The experiments which attracted most interest were those with the mitrailleuse, but this interest has faded since the experiments have been carried into real warfare in the last few months. It is satisfactory to notice in regard to experiments that the oldfashioned way of testing iron plates has been superseded. Instead of using the old smooth-bore gun in testing the plates of the 'Devastation' and Glatton' last year, the 7-inch rifled gun was used with chilled shot.

In connection with ordnance, we ought to notice the torpedo experiments which have lately been conducted. Some reproach has not without reason been levelled at the Government for not having given enough attention to torpedoes, but the subject has now been taken up with vigour, and will not, after the melancholy accidents at Cuxhaven, be readily abandoned.
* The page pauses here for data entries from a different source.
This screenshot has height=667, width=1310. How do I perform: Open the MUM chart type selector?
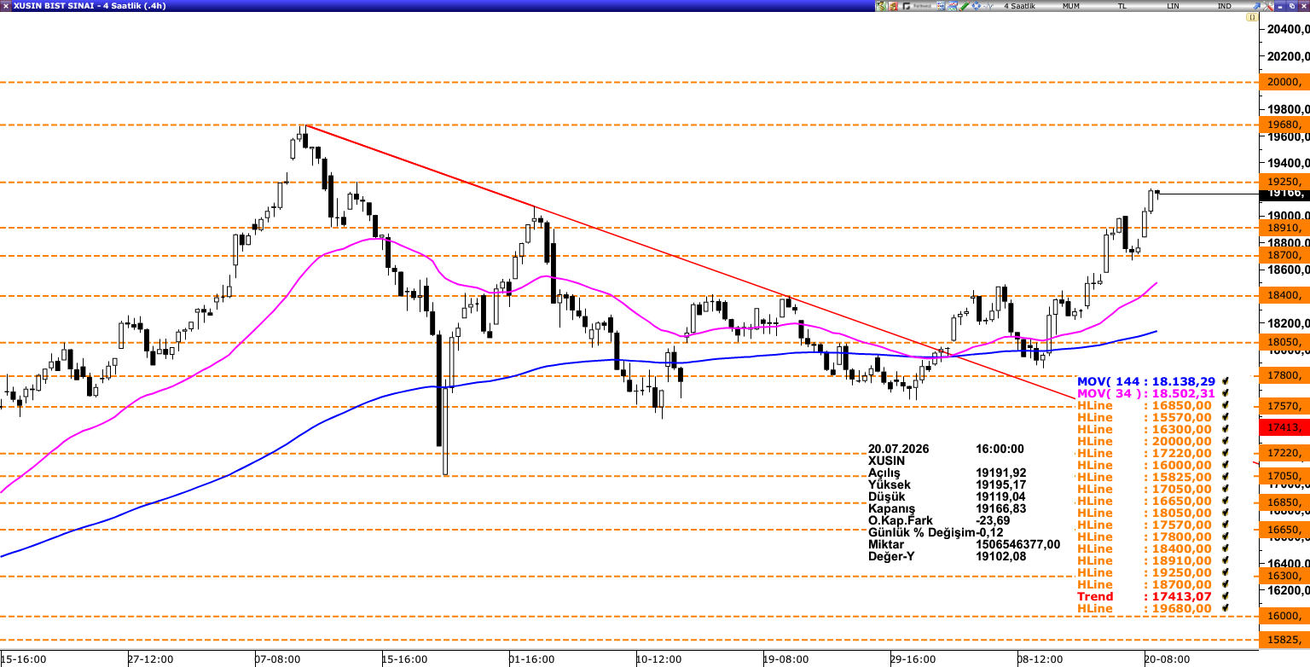coord(1071,6)
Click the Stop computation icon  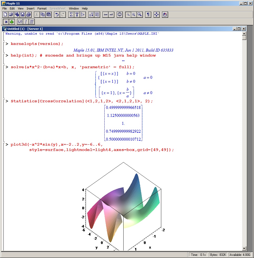pyautogui.click(x=120, y=15)
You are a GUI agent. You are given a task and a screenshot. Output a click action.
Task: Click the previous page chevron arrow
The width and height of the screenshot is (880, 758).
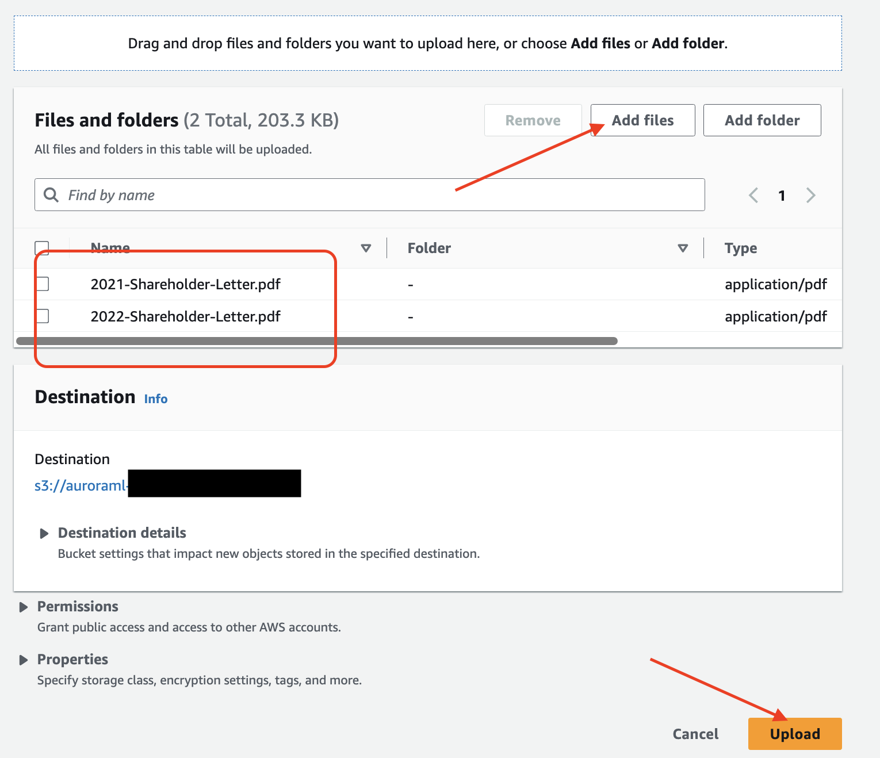pyautogui.click(x=753, y=195)
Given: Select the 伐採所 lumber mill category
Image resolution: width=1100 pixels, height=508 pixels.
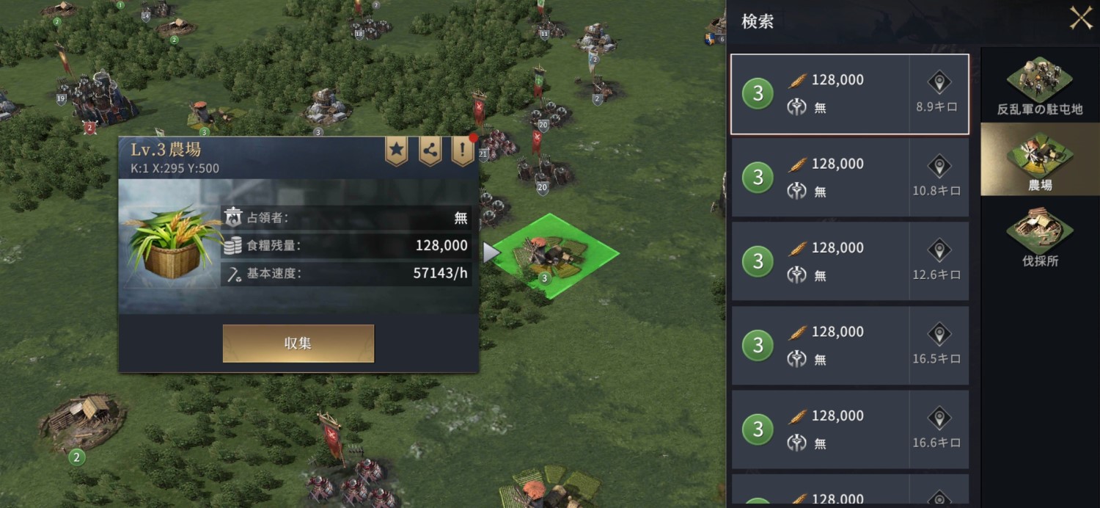Looking at the screenshot, I should point(1040,236).
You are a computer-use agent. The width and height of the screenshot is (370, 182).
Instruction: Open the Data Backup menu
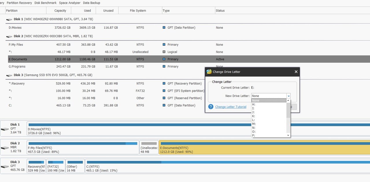pos(91,3)
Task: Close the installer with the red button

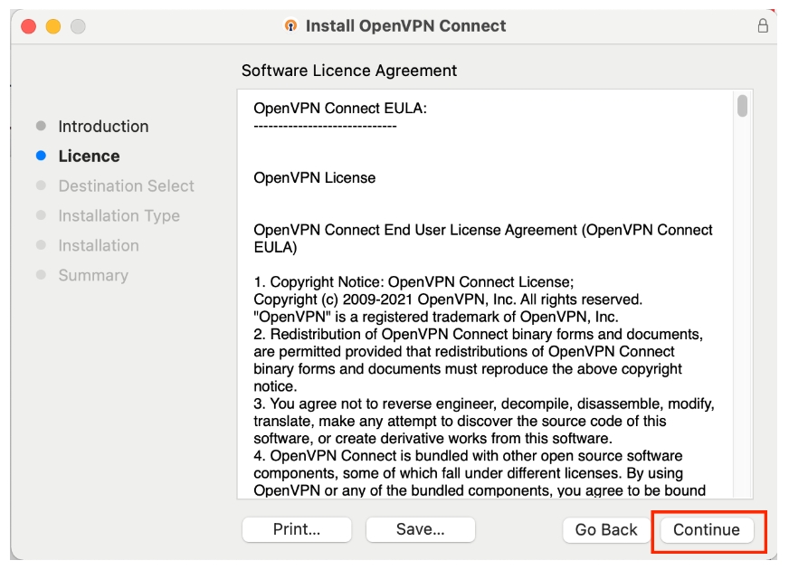Action: point(28,26)
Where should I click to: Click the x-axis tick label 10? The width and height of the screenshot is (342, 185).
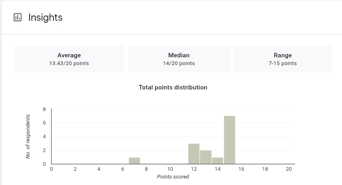pyautogui.click(x=170, y=169)

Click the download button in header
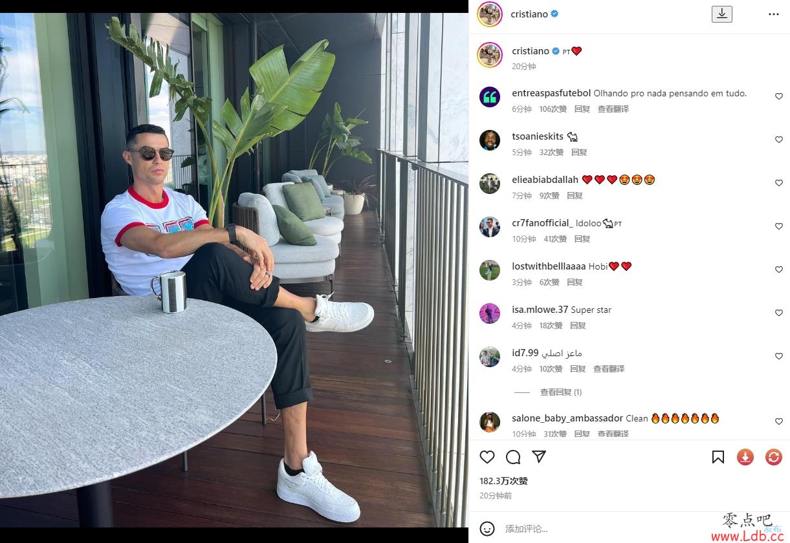[722, 14]
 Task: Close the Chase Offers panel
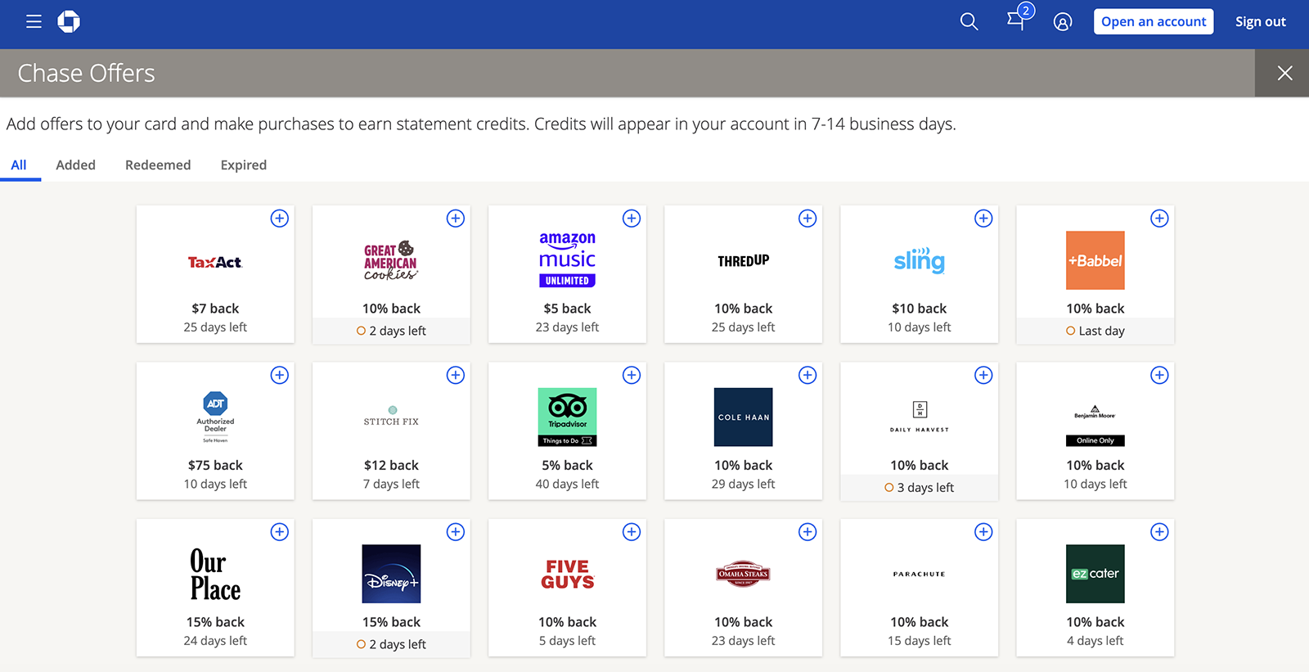point(1284,73)
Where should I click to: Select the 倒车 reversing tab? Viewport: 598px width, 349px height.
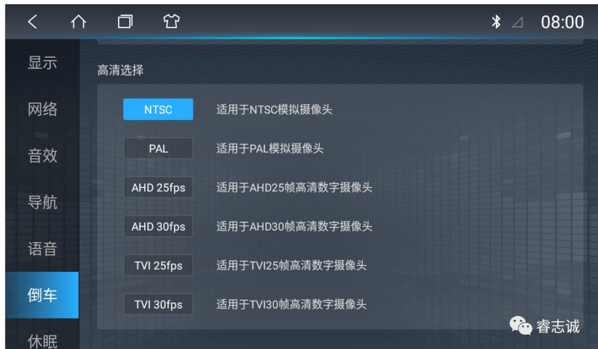pos(42,295)
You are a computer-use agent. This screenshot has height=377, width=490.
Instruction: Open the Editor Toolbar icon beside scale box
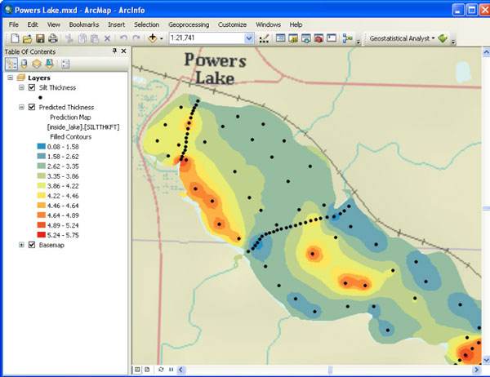point(264,38)
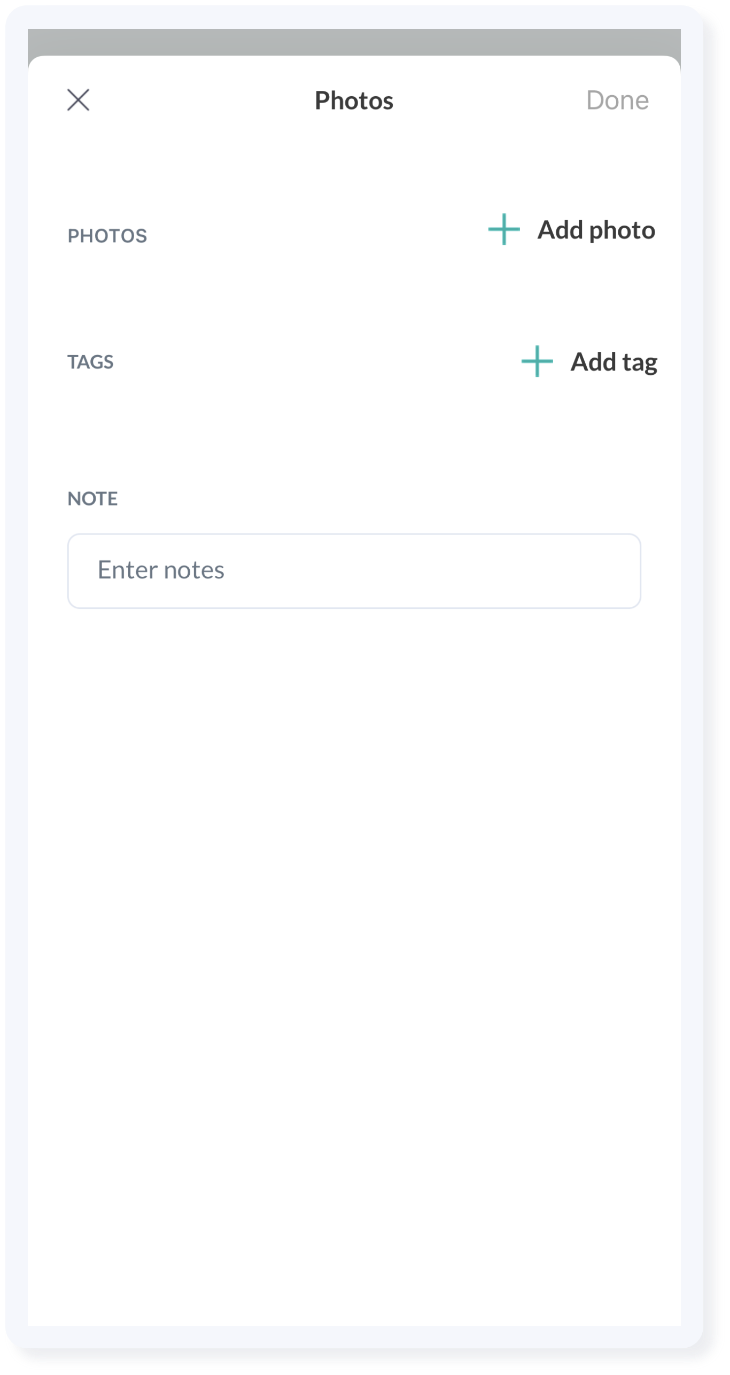Click blank space right of the NOTE label
Image resolution: width=730 pixels, height=1375 pixels.
pos(374,499)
In the dock-yards, two points must be noticed, the closing of Deptford and Woolwich, and the rapid progress made in the extension works at Portsmouth and Chatham. When these works are complete, and some years must yet elapse before this takes place, they will afford the most ample accommodation for our largest ships. Through a very excellent plan devised by Colonel Clarke, C.B., the Director of Works, the Marines have been employed on these works with the most successful results At the commencement of the year, the reductions which had annoyed the Government and the Dockyards, had been effected so as to bring down the establishments to their proper state.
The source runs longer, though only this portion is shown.